Guideline-Based Recommendations

Diagnosis

  • Use FDG-PET/CT imaging for accurate radiotherapy target volume definition in stage III NSCLC.

Management

  • Administer concurrent or sequential chemoradiation (cisplatin-based) followed by consolidation immunotherapy with durvalumab in unresectable stage III NSCLC.
  • Consider hypofractionated accelerated radiotherapy schedules to reduce treatment duration and toxicity.

Monitoring & Follow-up

  • Monitor systemic inflammation biomarkers such as neutrophil-lymphocyte ratio (NLR) and advanced lung cancer inflammation index (ALI) for prognosis and treatment response prediction.

Risks

  • CRT-related toxicity affecting heart, lungs, and esophagus may limit treatment escalation and consolidation immunotherapy eligibility.
  • Approximately 45% of patients progress or die within one year after starting consolidation durvalumab.

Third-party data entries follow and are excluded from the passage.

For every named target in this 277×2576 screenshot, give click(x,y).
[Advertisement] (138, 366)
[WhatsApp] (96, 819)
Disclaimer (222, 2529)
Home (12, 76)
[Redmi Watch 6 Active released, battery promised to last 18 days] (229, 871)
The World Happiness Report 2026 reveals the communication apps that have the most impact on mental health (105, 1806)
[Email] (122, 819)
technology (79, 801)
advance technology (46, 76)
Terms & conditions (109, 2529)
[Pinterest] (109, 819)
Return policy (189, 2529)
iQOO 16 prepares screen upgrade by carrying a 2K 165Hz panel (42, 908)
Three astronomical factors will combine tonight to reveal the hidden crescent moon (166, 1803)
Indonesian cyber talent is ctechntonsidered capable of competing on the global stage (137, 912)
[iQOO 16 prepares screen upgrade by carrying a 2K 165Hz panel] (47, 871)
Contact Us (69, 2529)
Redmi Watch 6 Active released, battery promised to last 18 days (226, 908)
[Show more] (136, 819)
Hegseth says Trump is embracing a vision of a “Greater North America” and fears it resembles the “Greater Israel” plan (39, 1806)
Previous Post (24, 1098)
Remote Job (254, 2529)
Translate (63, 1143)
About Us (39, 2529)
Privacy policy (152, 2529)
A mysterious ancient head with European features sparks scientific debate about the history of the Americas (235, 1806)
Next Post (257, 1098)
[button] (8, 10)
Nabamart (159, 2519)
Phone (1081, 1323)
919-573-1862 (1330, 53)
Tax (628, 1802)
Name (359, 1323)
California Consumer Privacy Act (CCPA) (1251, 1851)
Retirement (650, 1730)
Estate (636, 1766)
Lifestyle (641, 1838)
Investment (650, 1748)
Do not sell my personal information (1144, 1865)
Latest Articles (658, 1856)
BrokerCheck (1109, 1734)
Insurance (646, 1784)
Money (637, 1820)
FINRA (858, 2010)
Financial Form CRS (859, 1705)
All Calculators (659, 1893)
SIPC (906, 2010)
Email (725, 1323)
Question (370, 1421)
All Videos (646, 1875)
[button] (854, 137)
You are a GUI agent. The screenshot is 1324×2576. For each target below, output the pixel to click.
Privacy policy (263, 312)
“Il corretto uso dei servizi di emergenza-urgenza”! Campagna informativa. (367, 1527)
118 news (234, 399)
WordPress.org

Patient & Prescribing Data

Patients with unresectable stage III NSCLC undergoing CRT and consolidation immunotherapy

Real-world data show 50–68% transition rates to durvalumab consolidation; hypofractionated CRT may improve compliance and reduce attrition before immunotherapy.

Clinical Best Practices

  • Incorporate FDG-PET/CT for precise radiotherapy planning to limit radiation to involved tumor and lymph nodes only.
  • Use cisplatin-based chemotherapy concurrently or sequentially with radiotherapy to enhance radiosensitization.
  • Apply hypofractionated accelerated radiotherapy regimens to shorten treatment duration and potentially improve outcomes.
  • Assess systemic inflammation markers (NLR, ALI) to aid prognosis and tailor treatment strategies.
  • Streamline treatment pathways to maximize patient eligibility for consolidation immunotherapy.